Workplace bullying atau perundungan di tempat kerja adalah perilaku negatif yang berulang, seperti intimidasi, pelecehan verbal, pengucilan sosial, atau pemberian tugas yang tidak proporsional. Perilaku ini dapat berdampak serius terhadap kesehatan mental korban dan iklim kerja secara keseluruhan.

Di Indonesia, meskipun belum tersedia data nasional yang komprehensif mengenai perundungan di tempat kerja, beberapa studi dan laporan menunjukkan bahwa fenomena ini cukup mengkhawatirkan. Misalnya, survei yang dilakukan terhadap tenaga kesehatan di Yogyakarta (2024) menemukan bahwa 4,8% dari 482 responden mengaku mengalami perundungan di tempat kerja, dengan verbal abuse sebagai bentuk yang paling umum. Selain itu, Kementerian Kesehatan menerima 356 laporan perundungan di lingkungan rumah sakit antara Juli 2023 hingga Agustus 2024, dengan jenis perundungan yang dilaporkan meliputi intimidasi verbal dan pemberian tugas yang tidak relevan .

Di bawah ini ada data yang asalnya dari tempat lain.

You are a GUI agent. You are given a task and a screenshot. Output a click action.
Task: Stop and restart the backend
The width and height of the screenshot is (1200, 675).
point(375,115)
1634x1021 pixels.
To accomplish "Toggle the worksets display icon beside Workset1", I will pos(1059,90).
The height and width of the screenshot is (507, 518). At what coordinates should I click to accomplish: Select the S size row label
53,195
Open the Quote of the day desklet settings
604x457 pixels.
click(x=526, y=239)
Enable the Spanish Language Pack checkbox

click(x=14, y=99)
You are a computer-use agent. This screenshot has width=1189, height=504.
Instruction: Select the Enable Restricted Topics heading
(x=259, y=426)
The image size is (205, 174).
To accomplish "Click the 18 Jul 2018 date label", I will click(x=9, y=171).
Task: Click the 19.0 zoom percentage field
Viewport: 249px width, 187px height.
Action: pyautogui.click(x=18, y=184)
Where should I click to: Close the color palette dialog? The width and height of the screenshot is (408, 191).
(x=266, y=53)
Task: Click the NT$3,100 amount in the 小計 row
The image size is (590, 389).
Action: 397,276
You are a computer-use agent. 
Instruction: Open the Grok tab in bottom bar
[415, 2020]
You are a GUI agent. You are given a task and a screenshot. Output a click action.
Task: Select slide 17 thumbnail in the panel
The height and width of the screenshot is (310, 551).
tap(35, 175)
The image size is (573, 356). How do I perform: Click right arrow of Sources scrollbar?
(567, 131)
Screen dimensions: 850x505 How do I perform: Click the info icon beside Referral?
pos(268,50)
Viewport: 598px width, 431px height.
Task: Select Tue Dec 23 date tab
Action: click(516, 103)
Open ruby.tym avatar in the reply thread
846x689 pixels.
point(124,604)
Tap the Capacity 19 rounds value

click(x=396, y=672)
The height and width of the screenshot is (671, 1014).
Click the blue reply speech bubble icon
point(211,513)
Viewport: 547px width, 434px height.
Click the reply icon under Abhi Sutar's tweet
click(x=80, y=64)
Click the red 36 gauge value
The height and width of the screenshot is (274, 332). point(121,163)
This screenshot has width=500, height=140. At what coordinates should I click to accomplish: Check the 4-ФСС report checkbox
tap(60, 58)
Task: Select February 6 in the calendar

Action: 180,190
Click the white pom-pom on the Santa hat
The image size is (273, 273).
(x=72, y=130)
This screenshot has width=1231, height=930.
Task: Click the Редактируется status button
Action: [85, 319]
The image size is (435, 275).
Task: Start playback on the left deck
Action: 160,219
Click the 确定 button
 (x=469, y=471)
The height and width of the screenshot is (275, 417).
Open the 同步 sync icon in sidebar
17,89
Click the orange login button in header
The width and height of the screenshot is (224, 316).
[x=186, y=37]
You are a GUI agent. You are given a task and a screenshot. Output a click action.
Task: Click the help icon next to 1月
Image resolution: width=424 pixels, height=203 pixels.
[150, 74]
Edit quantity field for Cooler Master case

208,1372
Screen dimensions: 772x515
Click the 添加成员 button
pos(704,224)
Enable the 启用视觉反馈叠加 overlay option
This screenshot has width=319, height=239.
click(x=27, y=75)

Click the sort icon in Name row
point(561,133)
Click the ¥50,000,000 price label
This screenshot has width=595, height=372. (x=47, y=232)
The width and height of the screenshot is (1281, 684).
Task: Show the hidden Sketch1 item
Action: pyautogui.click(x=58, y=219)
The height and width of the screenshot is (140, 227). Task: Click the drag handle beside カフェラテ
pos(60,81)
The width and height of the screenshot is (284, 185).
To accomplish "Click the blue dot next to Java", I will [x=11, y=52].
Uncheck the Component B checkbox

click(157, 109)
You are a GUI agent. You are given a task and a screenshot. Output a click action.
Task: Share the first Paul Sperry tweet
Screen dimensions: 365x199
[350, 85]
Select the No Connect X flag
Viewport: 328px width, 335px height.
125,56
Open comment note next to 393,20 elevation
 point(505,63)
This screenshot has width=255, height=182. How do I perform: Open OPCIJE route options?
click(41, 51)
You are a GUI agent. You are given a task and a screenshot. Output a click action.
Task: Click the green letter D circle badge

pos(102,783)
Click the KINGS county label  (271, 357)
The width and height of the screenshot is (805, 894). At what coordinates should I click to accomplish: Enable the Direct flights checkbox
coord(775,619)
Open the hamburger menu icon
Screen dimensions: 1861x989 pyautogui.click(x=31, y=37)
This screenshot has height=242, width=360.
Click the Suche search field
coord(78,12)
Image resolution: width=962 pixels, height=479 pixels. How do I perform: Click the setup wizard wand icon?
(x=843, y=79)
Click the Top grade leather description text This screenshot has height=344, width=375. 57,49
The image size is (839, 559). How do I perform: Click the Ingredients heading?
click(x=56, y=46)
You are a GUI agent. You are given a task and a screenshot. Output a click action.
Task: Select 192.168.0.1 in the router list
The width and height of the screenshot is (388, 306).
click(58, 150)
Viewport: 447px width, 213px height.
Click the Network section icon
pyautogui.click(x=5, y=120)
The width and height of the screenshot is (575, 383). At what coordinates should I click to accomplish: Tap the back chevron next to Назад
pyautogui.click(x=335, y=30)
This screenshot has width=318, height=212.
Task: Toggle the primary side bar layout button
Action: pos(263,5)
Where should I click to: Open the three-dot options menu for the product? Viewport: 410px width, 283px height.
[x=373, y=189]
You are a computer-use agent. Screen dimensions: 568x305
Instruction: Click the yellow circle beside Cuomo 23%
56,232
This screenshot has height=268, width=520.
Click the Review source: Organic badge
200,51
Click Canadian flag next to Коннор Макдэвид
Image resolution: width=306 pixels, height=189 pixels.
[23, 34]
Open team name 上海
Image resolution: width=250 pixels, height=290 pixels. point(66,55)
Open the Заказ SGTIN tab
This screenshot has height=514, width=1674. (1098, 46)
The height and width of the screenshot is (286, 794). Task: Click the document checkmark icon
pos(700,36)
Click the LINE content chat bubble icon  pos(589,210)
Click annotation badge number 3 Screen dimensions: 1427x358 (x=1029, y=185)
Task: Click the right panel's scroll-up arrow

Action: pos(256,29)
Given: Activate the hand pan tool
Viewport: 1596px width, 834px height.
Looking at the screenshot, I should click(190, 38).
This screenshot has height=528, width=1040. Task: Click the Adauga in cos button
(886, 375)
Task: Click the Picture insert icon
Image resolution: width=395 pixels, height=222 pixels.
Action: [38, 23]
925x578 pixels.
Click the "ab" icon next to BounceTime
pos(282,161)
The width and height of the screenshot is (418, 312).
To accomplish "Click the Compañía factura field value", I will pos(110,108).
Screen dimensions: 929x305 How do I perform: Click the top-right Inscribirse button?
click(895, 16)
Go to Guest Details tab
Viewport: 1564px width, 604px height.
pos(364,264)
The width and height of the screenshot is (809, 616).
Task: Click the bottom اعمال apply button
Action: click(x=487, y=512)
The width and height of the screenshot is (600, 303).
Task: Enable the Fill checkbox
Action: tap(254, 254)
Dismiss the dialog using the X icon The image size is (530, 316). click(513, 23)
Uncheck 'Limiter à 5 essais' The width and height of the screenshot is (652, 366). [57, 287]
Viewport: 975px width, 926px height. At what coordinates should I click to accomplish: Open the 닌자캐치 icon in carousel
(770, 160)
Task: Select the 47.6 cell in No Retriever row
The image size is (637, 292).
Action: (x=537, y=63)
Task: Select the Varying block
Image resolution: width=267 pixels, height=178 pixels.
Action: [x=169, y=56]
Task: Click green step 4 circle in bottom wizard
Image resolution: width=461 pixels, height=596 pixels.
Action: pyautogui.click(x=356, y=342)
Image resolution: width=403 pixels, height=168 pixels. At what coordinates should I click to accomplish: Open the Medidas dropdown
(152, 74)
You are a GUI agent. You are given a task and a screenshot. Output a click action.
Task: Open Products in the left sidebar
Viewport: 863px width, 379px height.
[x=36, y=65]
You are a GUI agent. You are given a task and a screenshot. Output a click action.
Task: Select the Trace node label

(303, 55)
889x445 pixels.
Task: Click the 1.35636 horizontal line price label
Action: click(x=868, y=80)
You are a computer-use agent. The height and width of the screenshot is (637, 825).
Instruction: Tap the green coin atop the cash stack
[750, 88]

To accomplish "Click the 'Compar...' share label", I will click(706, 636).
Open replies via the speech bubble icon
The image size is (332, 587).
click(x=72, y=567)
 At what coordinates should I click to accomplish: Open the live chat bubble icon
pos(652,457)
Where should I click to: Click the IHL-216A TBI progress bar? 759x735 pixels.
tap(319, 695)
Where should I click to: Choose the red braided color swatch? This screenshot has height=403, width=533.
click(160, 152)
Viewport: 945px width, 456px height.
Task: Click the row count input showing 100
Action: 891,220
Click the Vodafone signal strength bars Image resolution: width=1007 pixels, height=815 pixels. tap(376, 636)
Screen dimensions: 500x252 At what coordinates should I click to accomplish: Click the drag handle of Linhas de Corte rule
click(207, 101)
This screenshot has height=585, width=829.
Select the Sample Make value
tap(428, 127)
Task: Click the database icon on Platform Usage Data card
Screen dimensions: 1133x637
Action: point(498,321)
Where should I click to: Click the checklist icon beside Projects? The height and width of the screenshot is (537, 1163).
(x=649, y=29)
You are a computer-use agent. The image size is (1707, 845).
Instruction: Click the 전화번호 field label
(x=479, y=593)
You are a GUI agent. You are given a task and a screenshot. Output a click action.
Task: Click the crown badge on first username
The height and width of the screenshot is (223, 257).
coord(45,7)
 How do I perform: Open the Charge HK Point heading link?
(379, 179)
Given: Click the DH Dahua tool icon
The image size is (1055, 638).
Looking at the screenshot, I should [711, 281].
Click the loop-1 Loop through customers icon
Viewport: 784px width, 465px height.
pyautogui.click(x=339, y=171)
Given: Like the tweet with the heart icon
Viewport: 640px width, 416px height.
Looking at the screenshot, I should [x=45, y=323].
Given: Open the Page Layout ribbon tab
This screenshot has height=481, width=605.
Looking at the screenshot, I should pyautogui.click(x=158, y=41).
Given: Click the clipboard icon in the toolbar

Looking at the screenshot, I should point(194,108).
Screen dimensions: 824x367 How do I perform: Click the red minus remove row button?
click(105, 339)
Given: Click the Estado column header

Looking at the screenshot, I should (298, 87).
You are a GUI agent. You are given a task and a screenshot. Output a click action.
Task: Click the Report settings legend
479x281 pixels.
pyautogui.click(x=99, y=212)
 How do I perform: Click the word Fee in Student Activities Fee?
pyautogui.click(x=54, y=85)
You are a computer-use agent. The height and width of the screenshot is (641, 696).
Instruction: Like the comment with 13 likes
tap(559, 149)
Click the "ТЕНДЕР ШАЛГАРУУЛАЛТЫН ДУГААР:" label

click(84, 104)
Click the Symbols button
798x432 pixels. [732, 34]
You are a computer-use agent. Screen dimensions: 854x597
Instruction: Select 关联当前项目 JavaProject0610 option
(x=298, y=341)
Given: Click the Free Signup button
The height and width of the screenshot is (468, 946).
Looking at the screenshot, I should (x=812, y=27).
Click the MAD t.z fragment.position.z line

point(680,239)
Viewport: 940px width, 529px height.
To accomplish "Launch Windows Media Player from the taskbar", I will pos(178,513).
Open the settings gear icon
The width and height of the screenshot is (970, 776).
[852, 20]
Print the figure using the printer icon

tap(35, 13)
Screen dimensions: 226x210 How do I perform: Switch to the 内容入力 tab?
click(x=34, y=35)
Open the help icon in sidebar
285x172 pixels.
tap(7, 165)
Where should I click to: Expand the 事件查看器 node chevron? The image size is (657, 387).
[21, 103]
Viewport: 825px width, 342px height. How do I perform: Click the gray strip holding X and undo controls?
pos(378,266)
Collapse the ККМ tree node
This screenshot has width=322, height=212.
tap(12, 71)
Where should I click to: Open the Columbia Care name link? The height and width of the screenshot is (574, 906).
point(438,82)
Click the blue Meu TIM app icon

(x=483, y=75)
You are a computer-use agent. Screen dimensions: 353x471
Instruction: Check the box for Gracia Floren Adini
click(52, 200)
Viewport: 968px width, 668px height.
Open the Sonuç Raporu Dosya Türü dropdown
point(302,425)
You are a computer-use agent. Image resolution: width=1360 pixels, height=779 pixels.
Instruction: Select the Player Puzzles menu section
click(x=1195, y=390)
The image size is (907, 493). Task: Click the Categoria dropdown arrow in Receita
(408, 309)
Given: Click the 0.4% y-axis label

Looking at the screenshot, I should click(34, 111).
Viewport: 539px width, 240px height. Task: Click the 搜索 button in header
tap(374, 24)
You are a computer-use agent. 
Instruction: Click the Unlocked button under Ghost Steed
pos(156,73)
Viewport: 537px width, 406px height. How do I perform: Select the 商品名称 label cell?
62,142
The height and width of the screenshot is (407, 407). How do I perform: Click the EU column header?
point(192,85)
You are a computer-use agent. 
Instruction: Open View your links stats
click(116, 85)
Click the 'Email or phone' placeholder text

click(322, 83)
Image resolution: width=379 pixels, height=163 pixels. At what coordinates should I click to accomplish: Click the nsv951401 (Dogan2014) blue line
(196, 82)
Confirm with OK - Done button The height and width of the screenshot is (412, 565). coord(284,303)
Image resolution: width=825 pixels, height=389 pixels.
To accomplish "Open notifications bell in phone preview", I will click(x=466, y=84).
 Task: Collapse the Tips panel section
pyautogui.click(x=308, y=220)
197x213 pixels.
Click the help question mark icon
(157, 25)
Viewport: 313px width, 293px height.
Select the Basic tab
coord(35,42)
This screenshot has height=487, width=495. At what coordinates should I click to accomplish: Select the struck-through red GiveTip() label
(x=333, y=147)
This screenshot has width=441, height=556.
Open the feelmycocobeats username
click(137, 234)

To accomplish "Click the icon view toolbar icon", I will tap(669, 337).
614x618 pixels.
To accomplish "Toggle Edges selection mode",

Faktor penyebab perundungan umumnya berasal dari budaya kerja yang hierarkis dan minim akuntabilitas. Lingkungan seperti ini memicu ketimpangan relasi kuasa antara atasan dan bawahan, yang dapat memperbesar potensi penyalahgunaan wewenang.

2. Kekerasan Seksual di Lingkungan Kerja

Kekerasan seksual di tempat kerja merupakan pelanggaran serius terhadap hak asasi manusia yang berdampak langsung pada martabat, rasa aman, dan kesehatan mental korban. Bentuknya dapat meliputi pelecehan verbal, isyarat bernuansa seksual, kontak fisik yang tidak diinginkan, hingga pemaksaan seksual.

Data Komnas Perempuan menunjukkan bahwa sepanjang tahun 2024, kekerasan seksual menjadi bentuk kekerasan yang paling banyak dilaporkan, dengan 17.305 kasus yang tercatat oleh mitra CATAHU. Sementara itu, laporan dari Komnas Perempuan sendiri mencatat 3.166 kasus kekerasan seksual. Pekerja perempuan, terutama di sektor informal seperti pekerja rumah tangga, menghadapi kerentanan tinggi terhadap kekerasan seksual. Sepanjang tahun 2024. Komnas Perempuan juga menerima 56 laporan kekerasan terhadap pekerja rumah tangga di tempat kerja.

3. Intoleransi dan Diskriminasi di Lingkungan Kerja

Intoleransi dan diskriminasi di tempat kerja dapat terjadi dalam berbagai bentuk, mulai dari bias terhadap latar belakang agama, suku, gender, hingga orientasi seksual dan kondisi disabilitas. Perilaku ini bukan hanya menciptakan ketidaknyamanan, tetapi juga menghambat produktivitas dan potensi karyawan secara keseluruhan.

Diskriminasi bisa muncul secara halus, seperti stereotip dalam keputusan manajerial, hingga bentuk nyata seperti ketidaksetaraan gaji atau penolakan akses terhadap fasilitas kerja. Dalam banyak kasus, korban enggan menyuarakan perlakuan diskriminatif karena tidak tersedianya mekanisme aduan yang aman atau budaya kantor yang permisif atau kurang tegas terhadap pelanggaran.

Contoh konkret budaya permisif di kantor:

  • Candaan seksis atau rasis dianggap lucu dan dibiarkan tanpa teguran.

  • Atasan yang melakukan pelecehan tetap dipertahankan karena dianggap “berprestasi.”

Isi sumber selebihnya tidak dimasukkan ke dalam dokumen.